A duras penas se puede subir la música para no oír los propios pensamientos. Te acuchillan de repente, sin saber por qué. Nada puede contener el pensamiento mucho tiempo. Parece que se han ido pero sabes que no. Se agazapan y volverán luego, más tarde, otro día, cuando creas que eres tan más-o-menos-normal como el resto.
Pero el resto está ahí fuera y yo estoy aquí dentro.
Hace mucho años, en otra vida que viví hace apenas un suspiro, todo se rompió para mí. O quizás me pasó lo que me pasó porque me tenía que pasar y porque yo, en realidad, ya estaba roto de antes. Puede que yo ya saliera defectuoso.
En esa vida pasada, en esa infancia que no recuerdo feliz ni alegre, sino atenazada ya por la locura y el miedo, no tomé ninguna determinación para con la vida. Ni siquiera elegí, me limité a dejarme arrastrar. El barro y los cristales rotos me arañaron el cuerpo. Supe muy pronto, muy joven, que la vida no era lugar para mí.
Reflexionando luego, llegué a la conclusión que deberían haberme dejado morir la primera vez. La existencia posterior, todos estos años desde entonces, ha venido a confirmar ese sentimiento. Y nada ha podido refutar aún esa teoría.

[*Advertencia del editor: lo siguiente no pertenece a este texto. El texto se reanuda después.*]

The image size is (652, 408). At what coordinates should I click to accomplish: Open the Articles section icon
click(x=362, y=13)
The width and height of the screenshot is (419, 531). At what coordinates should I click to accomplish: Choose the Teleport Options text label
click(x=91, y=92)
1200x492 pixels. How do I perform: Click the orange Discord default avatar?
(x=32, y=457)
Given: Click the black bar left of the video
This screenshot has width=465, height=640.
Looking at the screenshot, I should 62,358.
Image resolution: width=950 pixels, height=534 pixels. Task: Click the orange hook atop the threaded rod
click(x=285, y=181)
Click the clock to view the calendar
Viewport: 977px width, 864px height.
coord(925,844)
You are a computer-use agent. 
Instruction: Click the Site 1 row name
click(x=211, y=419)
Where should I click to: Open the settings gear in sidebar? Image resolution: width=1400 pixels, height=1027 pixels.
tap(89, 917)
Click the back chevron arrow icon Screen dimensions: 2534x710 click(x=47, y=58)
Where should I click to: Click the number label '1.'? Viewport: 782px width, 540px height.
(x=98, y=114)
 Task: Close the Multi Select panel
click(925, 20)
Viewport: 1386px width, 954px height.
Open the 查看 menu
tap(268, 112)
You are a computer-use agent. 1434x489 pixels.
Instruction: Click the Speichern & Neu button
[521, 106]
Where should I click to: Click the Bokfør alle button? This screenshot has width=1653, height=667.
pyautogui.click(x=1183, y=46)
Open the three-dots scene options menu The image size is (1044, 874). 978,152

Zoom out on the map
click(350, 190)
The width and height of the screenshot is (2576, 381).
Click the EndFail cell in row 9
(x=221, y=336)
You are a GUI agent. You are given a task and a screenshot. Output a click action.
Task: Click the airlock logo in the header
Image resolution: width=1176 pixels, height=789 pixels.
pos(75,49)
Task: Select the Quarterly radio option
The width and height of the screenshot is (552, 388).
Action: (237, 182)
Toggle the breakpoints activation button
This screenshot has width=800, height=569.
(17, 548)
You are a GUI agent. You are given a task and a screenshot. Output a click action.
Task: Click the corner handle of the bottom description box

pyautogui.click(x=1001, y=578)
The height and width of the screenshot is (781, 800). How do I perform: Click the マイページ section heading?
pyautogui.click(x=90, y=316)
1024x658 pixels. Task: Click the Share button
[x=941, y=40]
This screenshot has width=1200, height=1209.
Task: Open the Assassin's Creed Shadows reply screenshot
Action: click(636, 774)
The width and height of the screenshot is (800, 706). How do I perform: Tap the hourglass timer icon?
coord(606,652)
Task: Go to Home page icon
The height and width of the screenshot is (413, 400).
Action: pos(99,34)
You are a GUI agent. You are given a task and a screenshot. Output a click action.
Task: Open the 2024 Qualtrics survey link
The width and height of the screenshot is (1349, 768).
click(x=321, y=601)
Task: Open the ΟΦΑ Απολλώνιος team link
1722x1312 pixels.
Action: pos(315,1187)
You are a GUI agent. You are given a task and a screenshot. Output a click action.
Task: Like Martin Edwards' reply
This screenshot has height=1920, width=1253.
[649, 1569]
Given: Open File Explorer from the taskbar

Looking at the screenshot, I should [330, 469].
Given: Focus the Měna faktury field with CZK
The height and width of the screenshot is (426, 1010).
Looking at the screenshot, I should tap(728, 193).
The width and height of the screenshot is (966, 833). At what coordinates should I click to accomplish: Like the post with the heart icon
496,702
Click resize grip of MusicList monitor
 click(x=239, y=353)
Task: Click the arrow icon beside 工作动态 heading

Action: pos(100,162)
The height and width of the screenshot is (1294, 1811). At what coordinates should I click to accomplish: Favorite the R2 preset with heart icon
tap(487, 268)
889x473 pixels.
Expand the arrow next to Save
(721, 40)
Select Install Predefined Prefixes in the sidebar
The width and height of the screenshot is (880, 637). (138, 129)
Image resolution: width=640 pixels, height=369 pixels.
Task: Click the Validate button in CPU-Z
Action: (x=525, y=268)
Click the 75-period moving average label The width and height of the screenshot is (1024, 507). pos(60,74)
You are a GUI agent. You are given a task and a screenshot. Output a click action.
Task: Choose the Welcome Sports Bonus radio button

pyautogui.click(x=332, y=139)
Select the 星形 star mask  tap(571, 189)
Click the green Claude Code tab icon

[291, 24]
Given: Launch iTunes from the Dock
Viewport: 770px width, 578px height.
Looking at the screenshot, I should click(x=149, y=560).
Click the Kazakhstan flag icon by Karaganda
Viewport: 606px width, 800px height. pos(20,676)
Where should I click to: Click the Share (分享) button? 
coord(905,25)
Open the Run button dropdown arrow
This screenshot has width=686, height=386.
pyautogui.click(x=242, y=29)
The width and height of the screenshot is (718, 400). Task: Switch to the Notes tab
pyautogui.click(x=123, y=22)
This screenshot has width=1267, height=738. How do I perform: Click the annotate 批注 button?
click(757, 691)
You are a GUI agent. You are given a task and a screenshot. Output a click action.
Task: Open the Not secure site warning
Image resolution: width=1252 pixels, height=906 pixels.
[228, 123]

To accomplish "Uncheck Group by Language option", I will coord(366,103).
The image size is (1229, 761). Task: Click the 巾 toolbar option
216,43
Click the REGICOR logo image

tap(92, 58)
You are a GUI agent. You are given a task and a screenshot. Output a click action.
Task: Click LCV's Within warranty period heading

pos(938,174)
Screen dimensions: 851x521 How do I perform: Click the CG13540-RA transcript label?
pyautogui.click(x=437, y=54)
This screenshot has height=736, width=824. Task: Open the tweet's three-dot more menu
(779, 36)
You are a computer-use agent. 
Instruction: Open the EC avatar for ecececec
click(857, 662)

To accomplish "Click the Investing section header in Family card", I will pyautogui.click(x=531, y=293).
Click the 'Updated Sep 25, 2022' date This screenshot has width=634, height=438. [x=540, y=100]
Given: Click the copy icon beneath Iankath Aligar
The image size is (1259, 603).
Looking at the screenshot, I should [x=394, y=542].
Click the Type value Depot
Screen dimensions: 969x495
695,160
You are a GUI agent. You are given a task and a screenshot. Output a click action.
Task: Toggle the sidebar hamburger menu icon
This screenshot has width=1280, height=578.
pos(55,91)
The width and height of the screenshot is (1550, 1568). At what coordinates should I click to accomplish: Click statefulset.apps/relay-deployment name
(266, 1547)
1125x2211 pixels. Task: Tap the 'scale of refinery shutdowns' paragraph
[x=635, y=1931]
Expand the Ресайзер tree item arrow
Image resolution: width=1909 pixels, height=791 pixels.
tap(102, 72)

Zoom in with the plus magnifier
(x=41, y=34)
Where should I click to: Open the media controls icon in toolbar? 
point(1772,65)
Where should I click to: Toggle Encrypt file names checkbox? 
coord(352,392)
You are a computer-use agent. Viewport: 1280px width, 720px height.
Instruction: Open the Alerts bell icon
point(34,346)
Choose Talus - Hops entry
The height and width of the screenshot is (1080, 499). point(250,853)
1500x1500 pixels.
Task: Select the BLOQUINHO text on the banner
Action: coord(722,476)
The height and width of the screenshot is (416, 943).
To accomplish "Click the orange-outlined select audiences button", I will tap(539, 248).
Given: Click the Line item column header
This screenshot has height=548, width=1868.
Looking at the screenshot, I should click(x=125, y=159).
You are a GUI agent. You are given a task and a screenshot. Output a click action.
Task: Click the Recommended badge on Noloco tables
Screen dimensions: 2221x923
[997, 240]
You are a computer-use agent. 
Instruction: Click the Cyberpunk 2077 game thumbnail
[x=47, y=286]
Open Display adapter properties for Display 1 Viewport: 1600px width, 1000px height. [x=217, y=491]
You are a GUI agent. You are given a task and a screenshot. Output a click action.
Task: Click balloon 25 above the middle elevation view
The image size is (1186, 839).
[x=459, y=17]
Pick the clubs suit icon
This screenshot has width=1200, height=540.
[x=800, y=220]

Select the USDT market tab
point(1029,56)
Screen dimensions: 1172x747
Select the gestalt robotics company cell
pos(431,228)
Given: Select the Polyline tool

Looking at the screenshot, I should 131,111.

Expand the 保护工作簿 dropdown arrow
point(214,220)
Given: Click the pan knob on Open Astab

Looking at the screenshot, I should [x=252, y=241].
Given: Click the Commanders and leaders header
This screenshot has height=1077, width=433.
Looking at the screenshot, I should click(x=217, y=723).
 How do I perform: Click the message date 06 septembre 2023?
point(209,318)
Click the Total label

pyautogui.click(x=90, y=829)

¿Para qué? ¿Para qué tanta angustia y tanto miedo? ¿Qué razón tiene todo este sufrimiento?
Cuando salgo a la calle, siento miedo. Temo encontrarlo al girar la esquina. Evito ir a determinados lugares, por determinadas calles, a determinadas horas por el terror, puro terror, de encontrarlo. No estoy tranquilo si hay gente alrededor. Temo a los desconocidos del supermercado, de la calle, de los pocos lugares a los que puedo ir y temo más aún encontrar a un conocido. Dar con alguien vomitado del pasado me aterroriza.
Entonces tuve que marcharme. Borrar mi nombre y abandonarlo casi todo. Tuve que renacer y empezar desde cero sin ninguna ayuda, sin ningún vínculo a lo que había sido. Tuve que no ser yo y me esfuerzo en ser otro desde entonces.
Huí por el camino más complicado. Porque limitarse a sobrevivir me parecía más fácil y más limpio que huir, simplemente. Así que me alejé de la gente que me conocía, dejé que me olvidasen. Deseé que todo aquel que me hubiera conocido muriese para que no pudiese hablarle de mí, hablar de ello, hablarle y que a través de un charla banal, pudiera volver a encontrarme. La mera idea de volver a todo aquello me enferma y me enloquece.
Alguna vez he intentado contarlo. Pero la gente no lo entiende. Se lo toman a la ligera o me dan consejos imposible de realizar para mí. O se ríen porque, desde fuera, puede resultar hasta cómico. Es como hablar otro idioma. Pobre idiota, deben pensar.
Así que no puedo confiar en nadie. Y no puedo tener a nadie muy cerca durante demasiado tiempo. Se quedan encallados porque yo estoy en constante huída hacia ninguna parte y pretenden obligar a que encaje en la imagen que se hicieron de mí y me encadenan a ese molde que, como dije, está roto. Pero no les puedo culpar. Todo es falso en mí. No tengo rostro, ni nombre, ni lugares a los que ir, ni conocidos que pueda presentar en una fiesta. No tengo nada y no soy nadie porque sólo así he logrado sobrevivir al miedo que me paraliza cada día desde que tengo uso de razón.